Los mexicanos en general sabemos bailar bien; no así los gringos, excepción hecha de los dos señores antes mencionados y algunos pocos más. Los yanquis bailan como cuáqueros. Y como los cuáqueros no bailan, entonces los norteamericanos bailan mal. Tengo una teoría para explicar ese fenómeno: nuestros vecinos aprenden a bailar en escuelas de baile, y en esas escuelas lo único que se aprende es a contar: “Un dos tres; un dos tres”. Los mexicanos de mi generación, en cambio, aprendimos a bailar en los congales −perdonen mi francés−, y ahí sí que se aprende. Era infinita la variedad de estilos coreográficos que se practicaban en esas beneméritas instituciones donde a cambio de una ficha de 20 centavos las insignes damas que ahí ejercían su oficio nos enseñaban mil y un pasos: arrastraditos, marcados, recortados, corriditos, más una infinidad de quiebres, cortes, giros, vueltas y toda suerte de suertes a cuyo lado las muy numerosas de la charrería son casi nada.
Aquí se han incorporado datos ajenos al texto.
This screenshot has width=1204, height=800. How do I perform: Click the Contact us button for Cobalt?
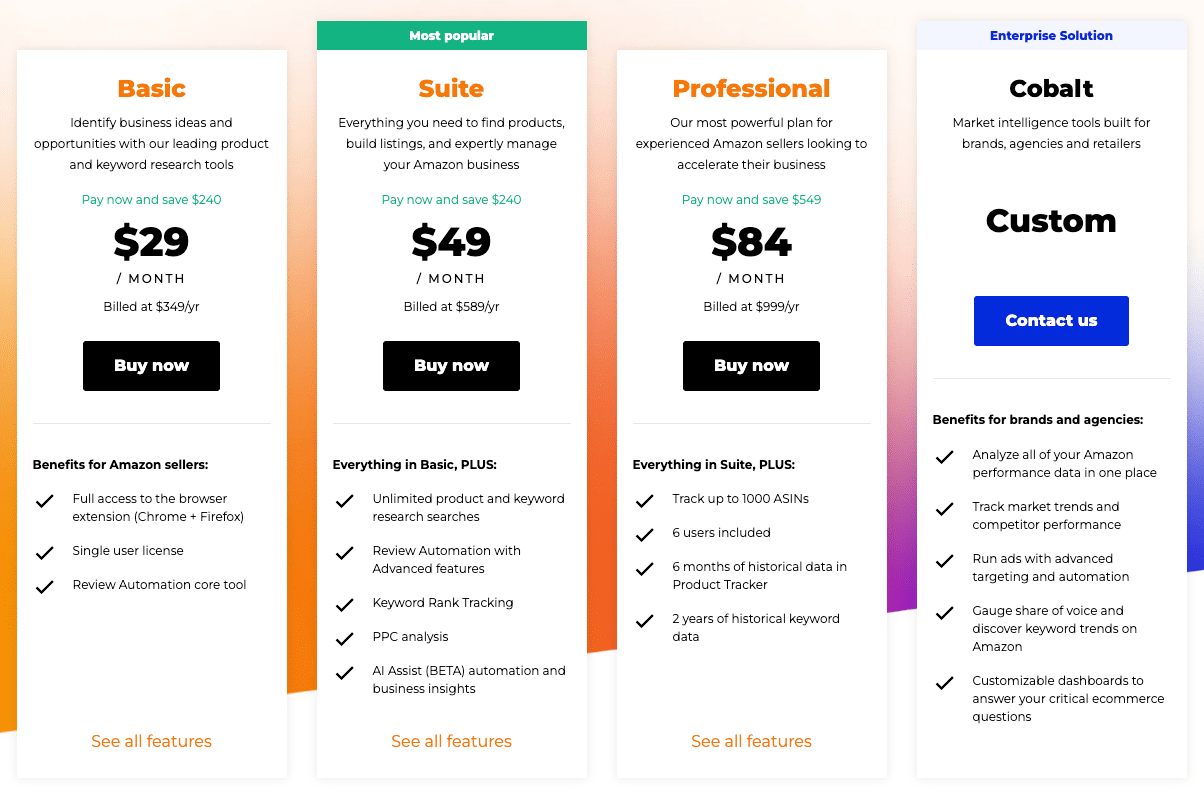click(1051, 321)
¡Qué bien se bailaba en esos establecimientos! Yo he conservado hasta la fecha un extraño reflejo parecido a aquellos que Pavlov impuso a sus famosos perros. Así como ellos empezaban a babear al oír una campana, cada vez que yo escucho los primeros compases de “Amor Perdido” automáticamente me levanto si estoy sentado. Qué raras cosas tiene la mente humana. Nunca dejo de asombrarme.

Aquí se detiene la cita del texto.